It’s interesting that the use of linear perspective, the radical new technique, eventually evolved toward a new potential, rather than backward to a former greatness. It took a while to figure out what the tool was good for — the Greeks, after all, hadn’t had it — and it really wasn’t until the Italian High Renaissance that the depiction of deep space was widely used to carry actual content. The infinitely unfolding distance within Leonardo’s Annunciation, for example, organically serves as a visual and metaphoric threshold. Since this axis is also the viewer’s sight line, its depth and centrality conspire to give profound and resonant meaning to the story.

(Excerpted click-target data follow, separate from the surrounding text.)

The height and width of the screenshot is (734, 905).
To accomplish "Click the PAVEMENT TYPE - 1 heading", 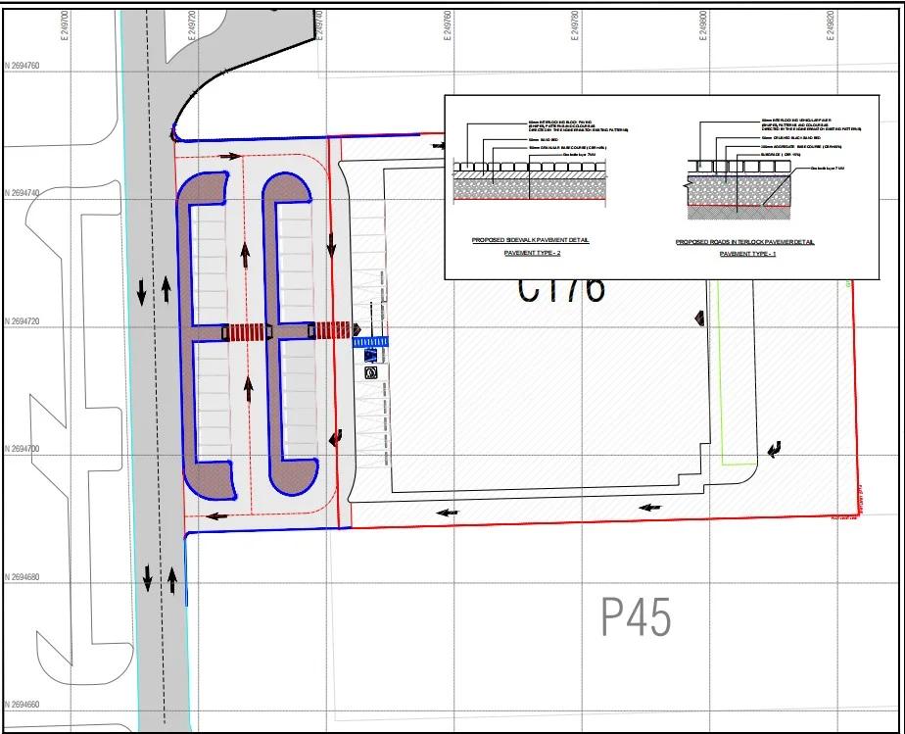I will click(x=749, y=253).
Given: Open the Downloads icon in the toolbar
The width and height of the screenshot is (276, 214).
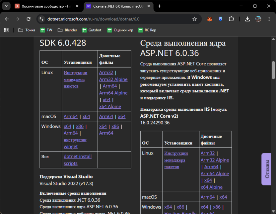Looking at the screenshot, I should (247, 19).
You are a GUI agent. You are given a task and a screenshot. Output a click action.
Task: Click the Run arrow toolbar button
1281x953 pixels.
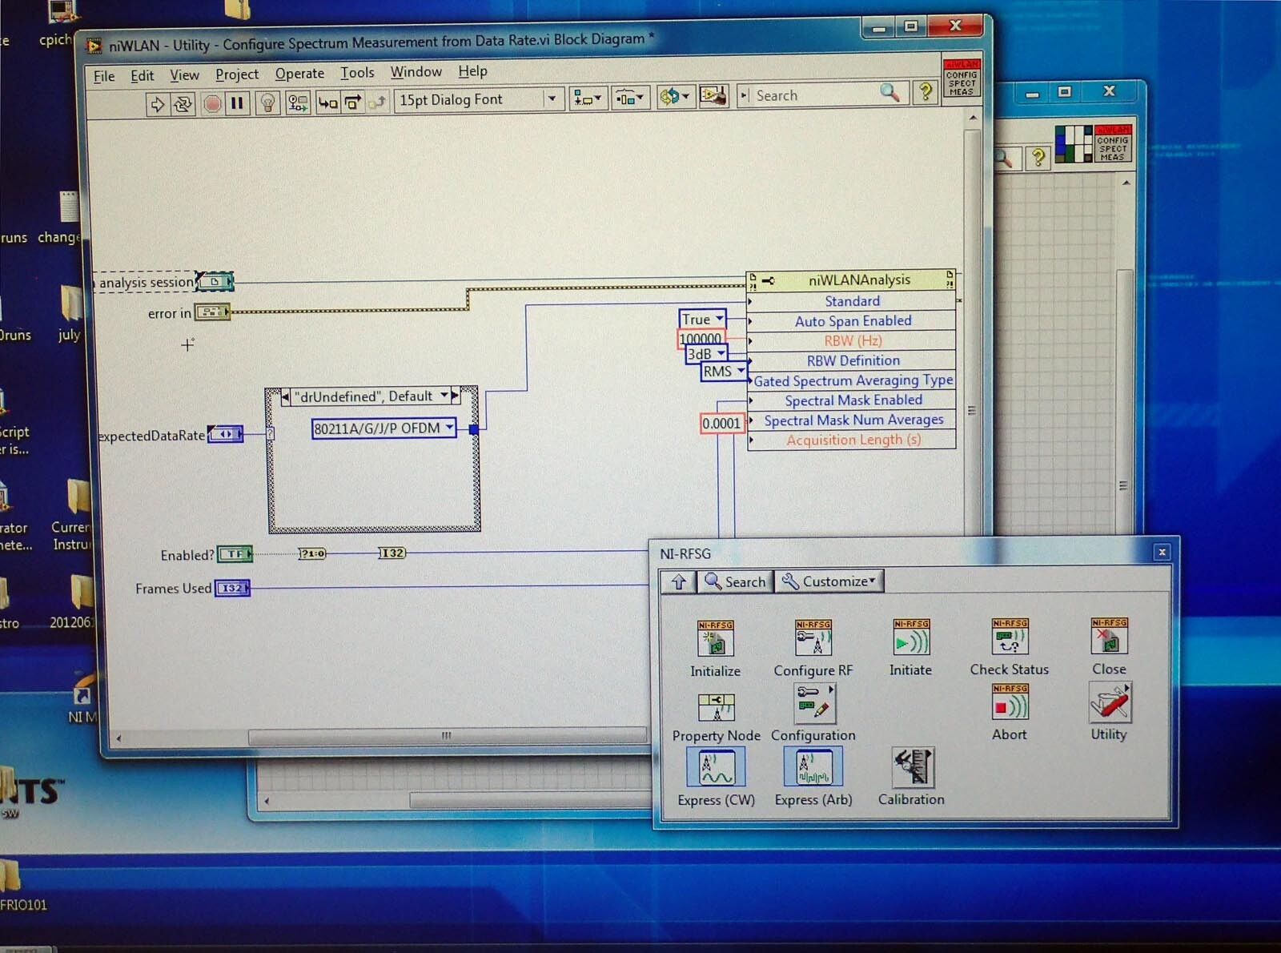158,104
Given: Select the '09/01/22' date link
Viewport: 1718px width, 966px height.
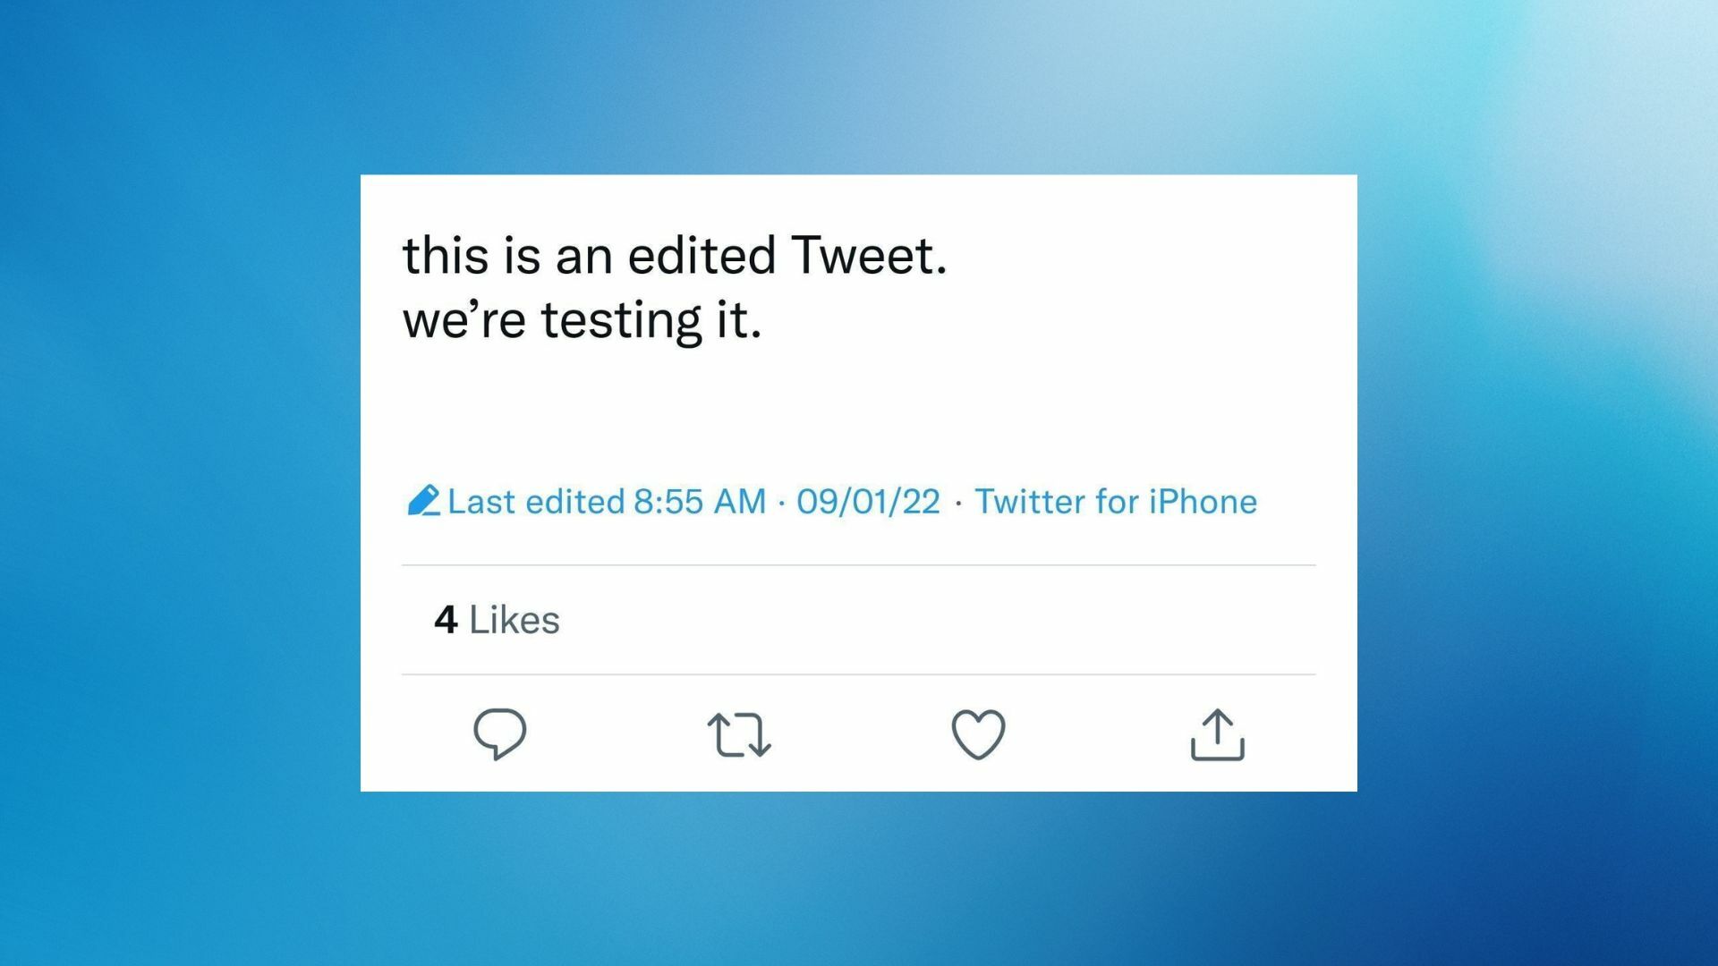Looking at the screenshot, I should [867, 502].
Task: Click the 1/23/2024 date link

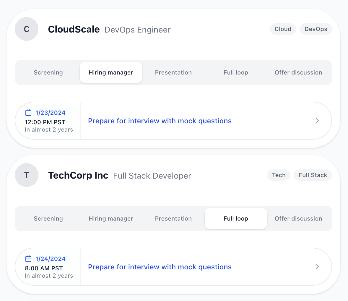Action: coord(51,113)
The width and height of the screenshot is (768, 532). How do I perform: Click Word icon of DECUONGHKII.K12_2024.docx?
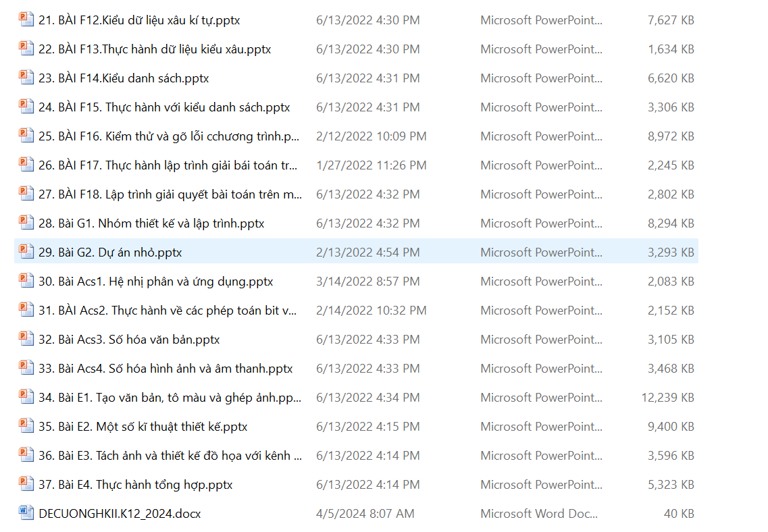26,513
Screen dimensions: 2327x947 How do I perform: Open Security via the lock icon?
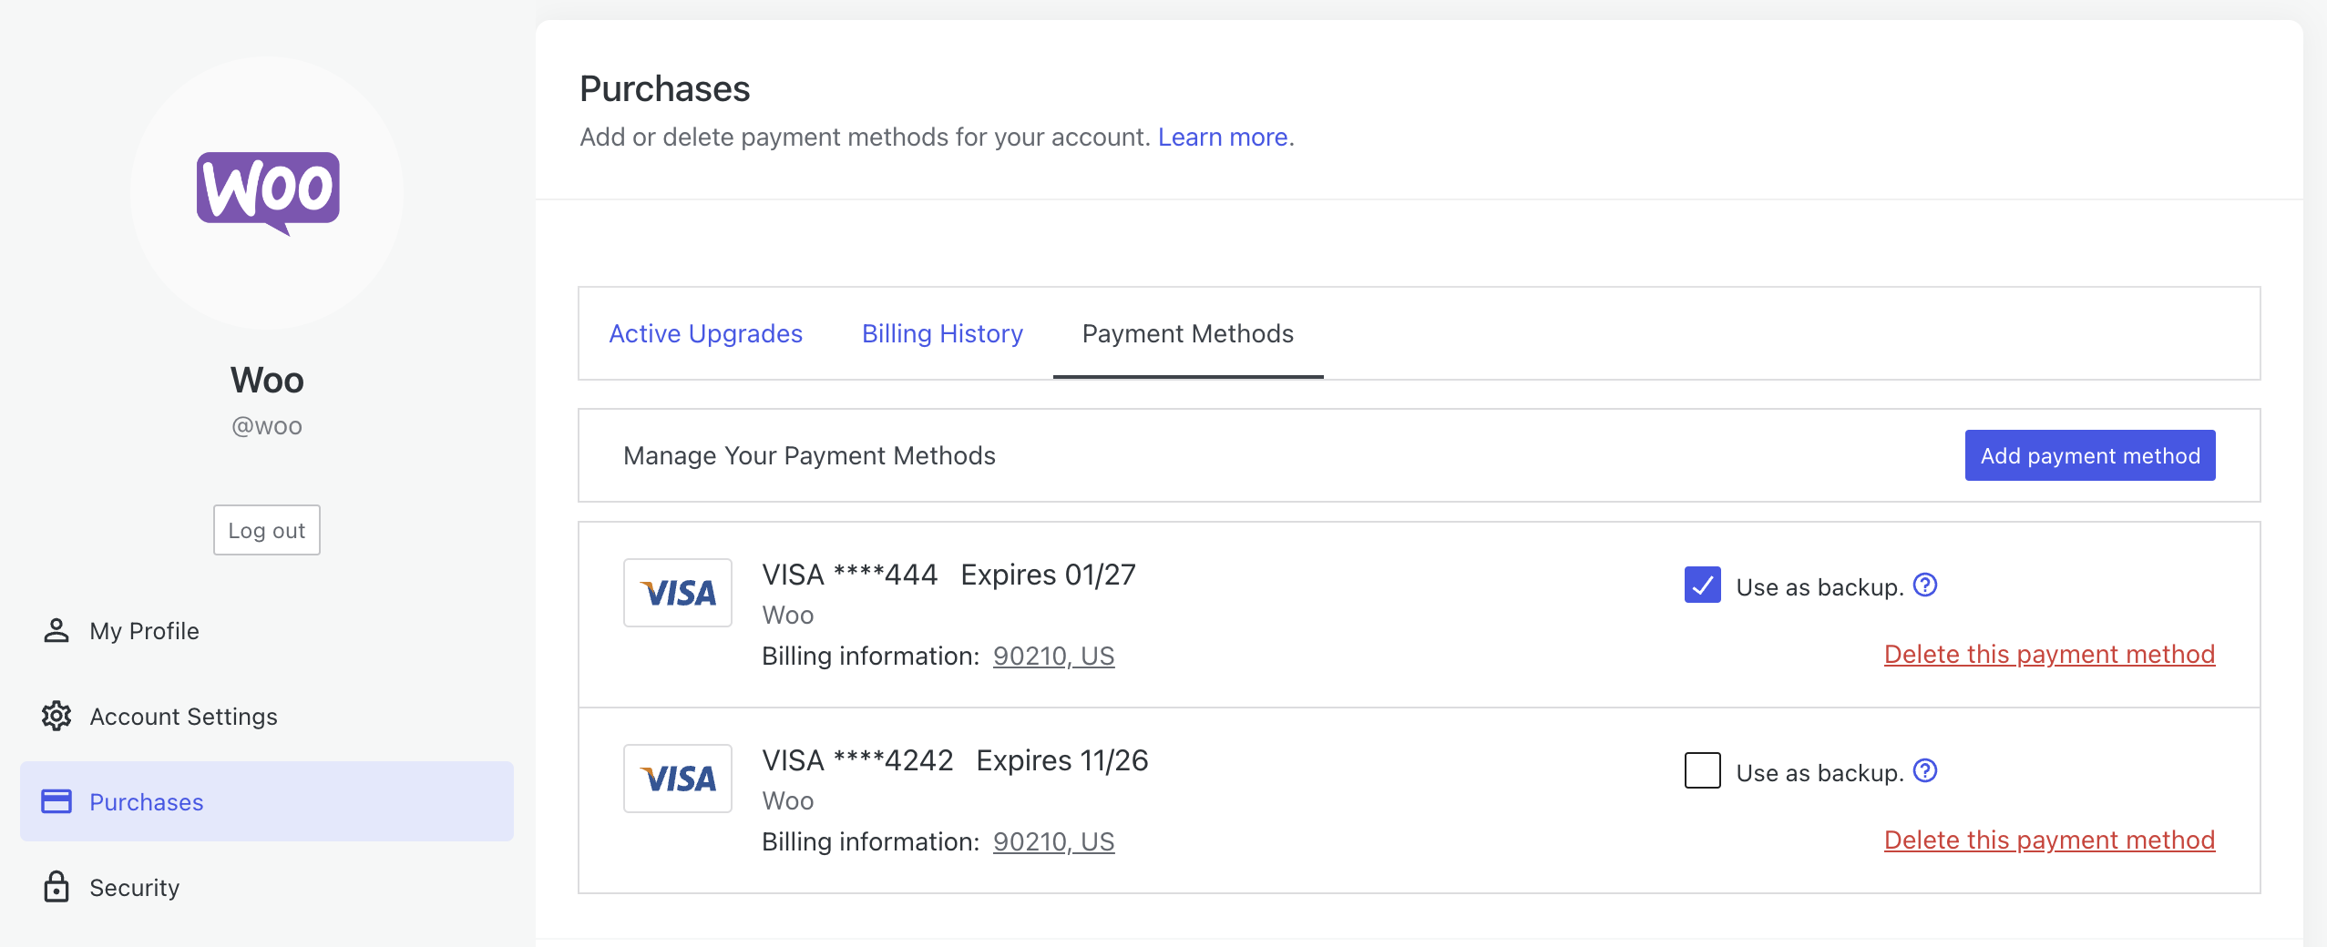pos(56,887)

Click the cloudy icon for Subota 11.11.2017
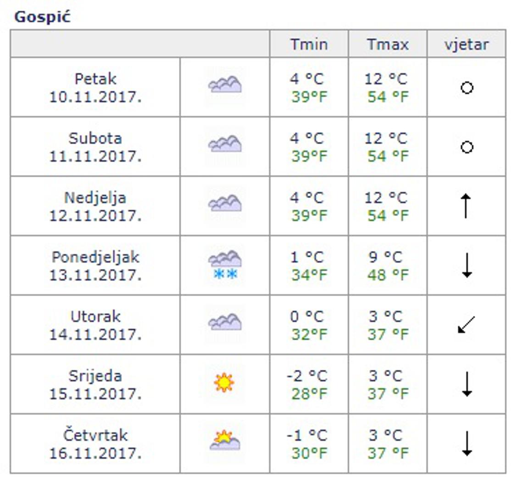[x=225, y=144]
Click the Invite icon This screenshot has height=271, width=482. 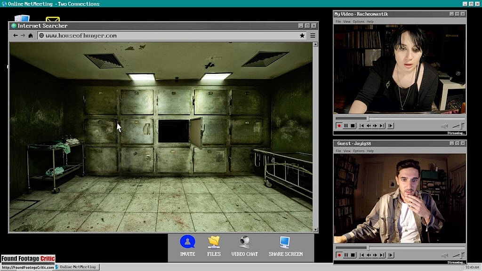[187, 242]
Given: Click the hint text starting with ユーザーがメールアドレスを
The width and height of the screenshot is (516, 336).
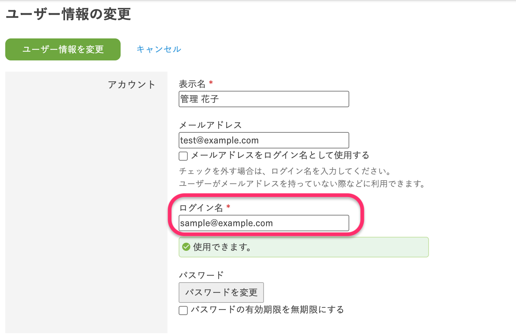Looking at the screenshot, I should tap(302, 184).
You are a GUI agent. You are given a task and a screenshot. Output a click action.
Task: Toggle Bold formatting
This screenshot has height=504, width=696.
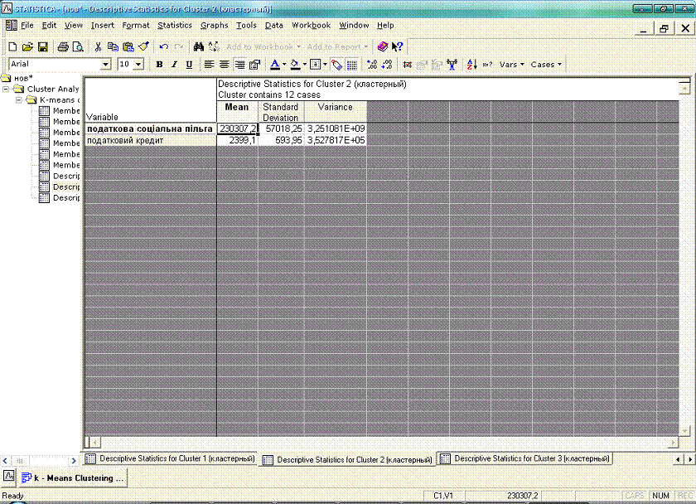click(159, 65)
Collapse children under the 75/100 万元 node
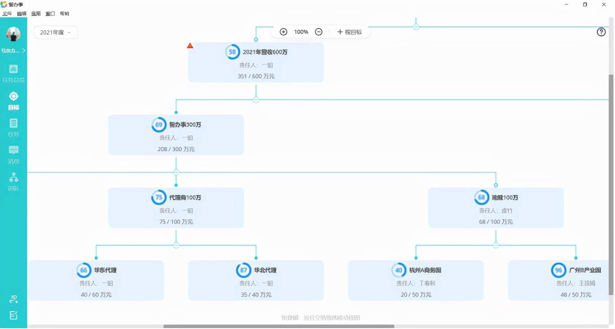 point(176,245)
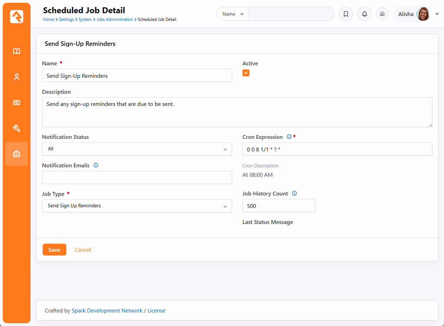This screenshot has height=326, width=444.
Task: Click the Cron Expression info icon
Action: (x=289, y=137)
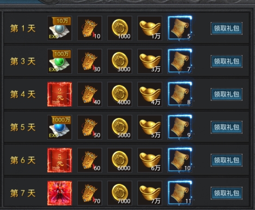
Task: Select the highlighted scroll icon labeled 9
Action: click(x=180, y=127)
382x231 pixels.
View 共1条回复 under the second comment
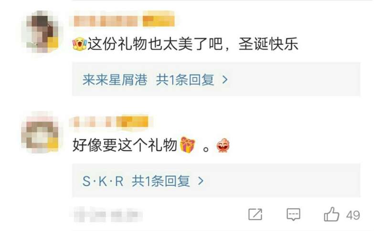[161, 181]
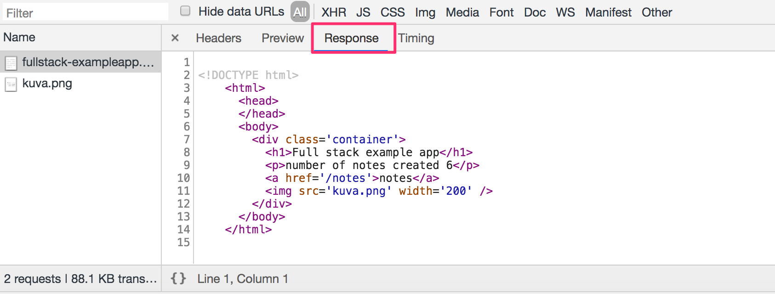Viewport: 775px width, 294px height.
Task: Click the Name column header
Action: point(19,37)
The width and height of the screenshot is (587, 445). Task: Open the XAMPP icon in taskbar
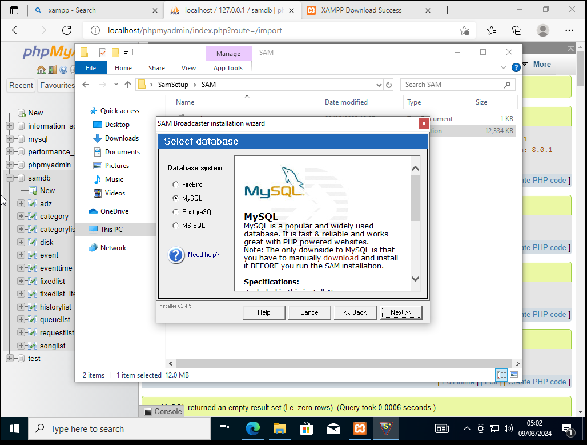(360, 428)
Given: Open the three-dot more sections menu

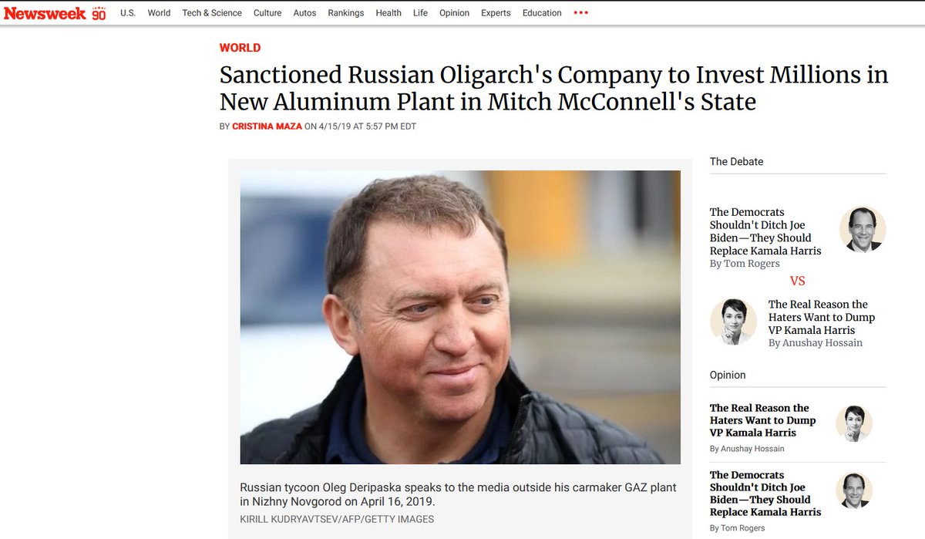Looking at the screenshot, I should tap(581, 13).
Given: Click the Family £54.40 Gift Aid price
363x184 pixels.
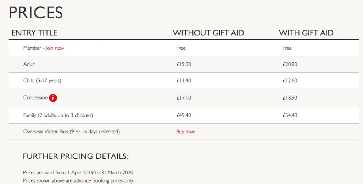Looking at the screenshot, I should [x=290, y=115].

Leonardo da Vinci, Annunciation, ca. 1472–75.

The time lag may arise because the agent of change is initially technical — like the development of the arch, oil paint, air-conditioning, digital representation — and time to experiment is required for the consequences of each new method of production to suggest aesthetic possibility. For example, following on the purely technical discovery of photographic reproduction, the first attempts at “artistic photography” essentially reiterated pictorial composition formats arising from painting. It took a full generation, and a young one at that, to realize how the inherent qualities of the technology might be used to redefine aesthetic boundaries. 2


Top: Henry Peach Robinson, Sleep, 1867. Bottom: Jacques Henri Lartique, Avenue du Bois de Boulogne, Paris, 1911.

It can also be that the ideal comes first — as with Michelangelo, Stravinsky, Cubism, Cage — and that it has no initial technical consequence but is itself so conceptually beyond any norm that a new mindset is required to understand the implications. A familiar example of a radical idea coming well before its consequences are realized broadly is Duchamp’s “invention” of readymades. While the upending impact to aesthetic theory of an object chosen but not physically manufactured by the artist was recognized at the time (the Fountain uproar occurred in 1917!), the conceptual possibilities suggested did not really flower until the 1960s. 3

Actually, these two agents of change — technological invention and revolutionary aesthetic insight arising from cultural desire — typically have the sequential simultaneity of a chicken-and-egg relationship. Neither comes first, and you can’t have one without the other. 4 If some of the insulating technologies currently used to save energy in buildings are a spin-off of experimentation funded by NASA, that experimentation initially serviced a larger cultural desire — to establish American societal superiority (by getting to the Moon first) — which was itself fueled by a technical development — the launch of Sputnik — that was the consequence of still another culture’s desire, and so on. Similarly, it seems clear that evolutions in technical environmental regulation in the building industry, such as LEED, have arisen from a deep cultural desire to do something in the face of the deleterious consequences of existing techniques. There is a history of accidental techniques — vulcanized rubber, Velcro, the Post-it note — but the invention of carbon sequestering pavement didn’t happen in a vacuum!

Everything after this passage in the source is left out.